BEGIN

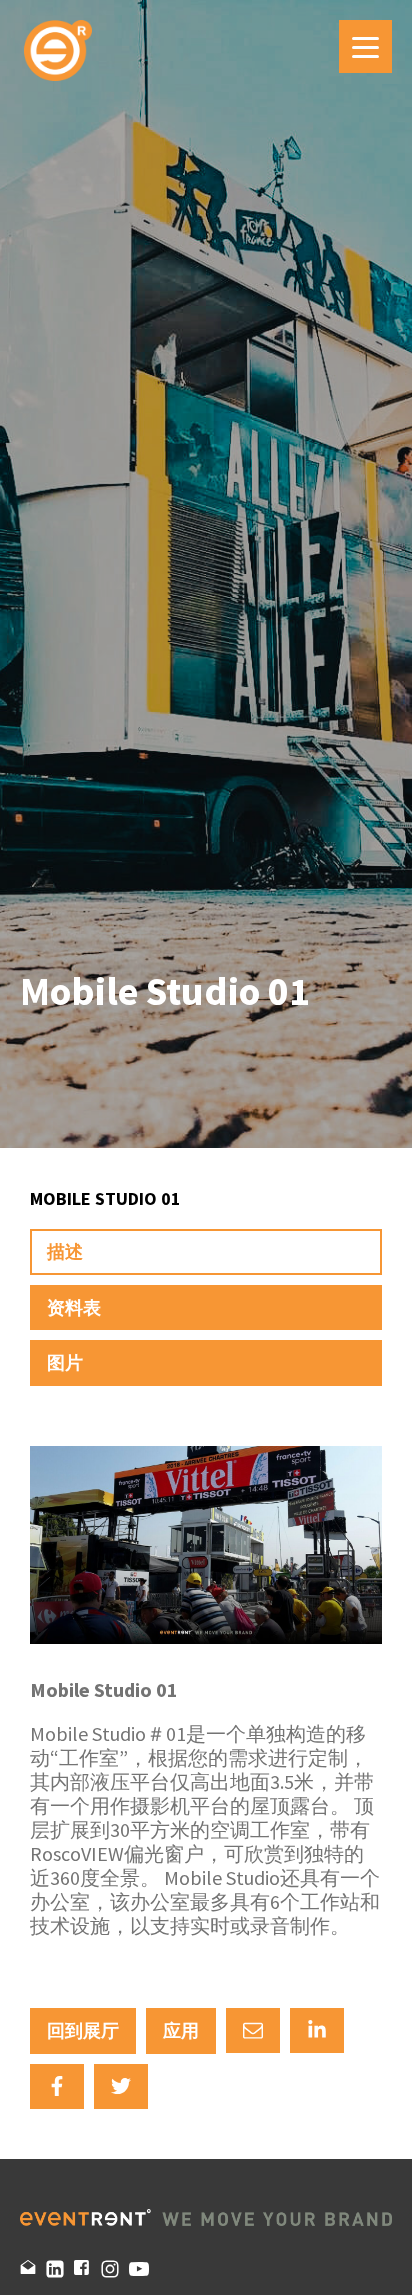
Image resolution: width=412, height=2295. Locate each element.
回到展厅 (83, 2030)
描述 (65, 1251)
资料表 (74, 1307)
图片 (65, 1362)
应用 (181, 2030)
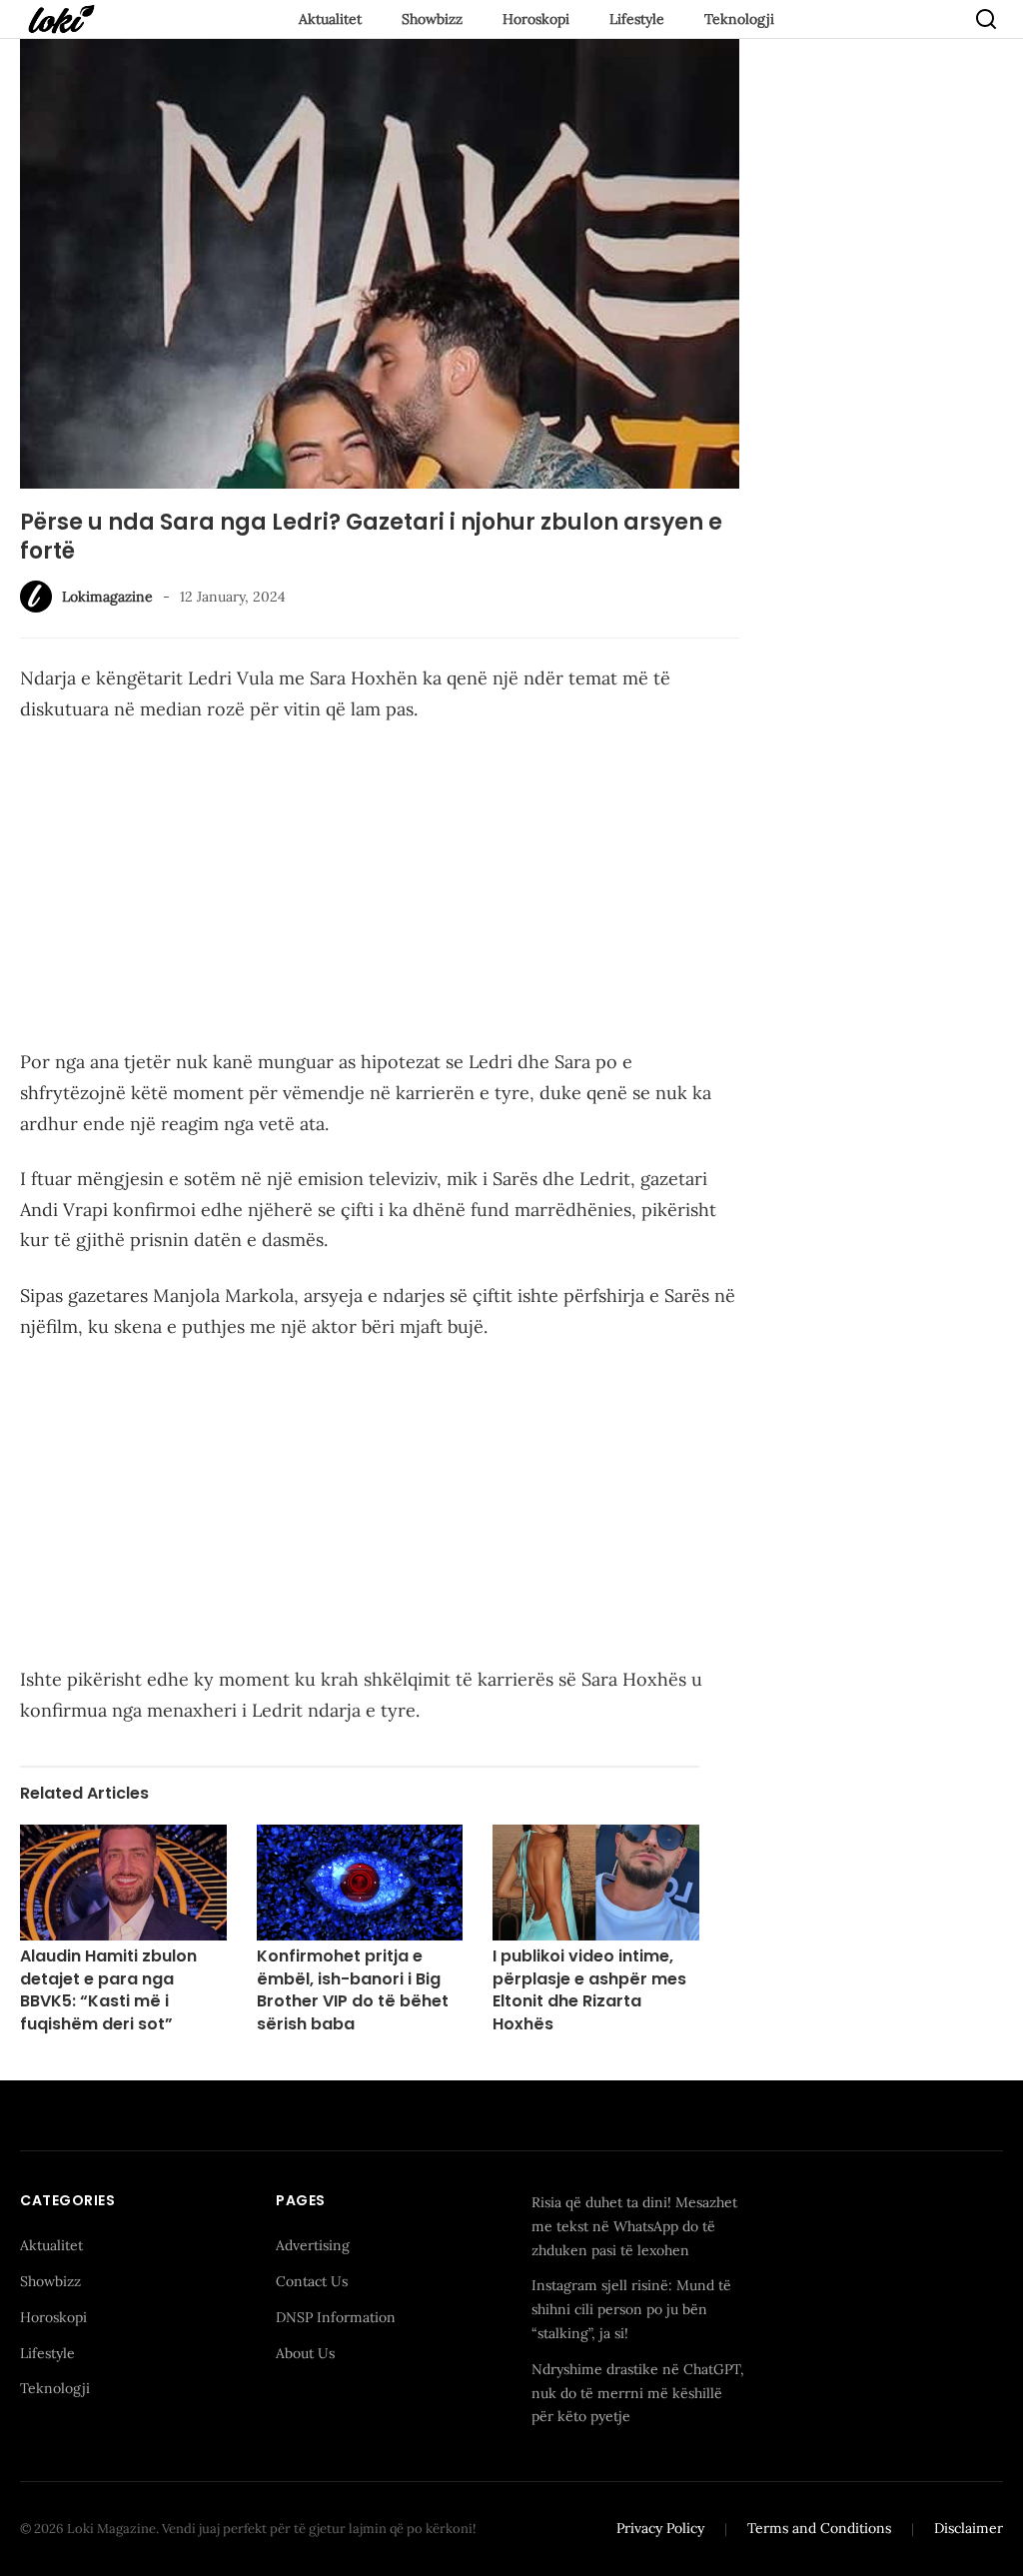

END

Directions >>
Leave out the images and transcribe all the records exactly.

Output >>
Image resolution: width=412, height=2295. Locate each element.
回到展厅 (83, 2030)
描述 (65, 1251)
资料表 (74, 1307)
图片 (65, 1362)
应用 (181, 2030)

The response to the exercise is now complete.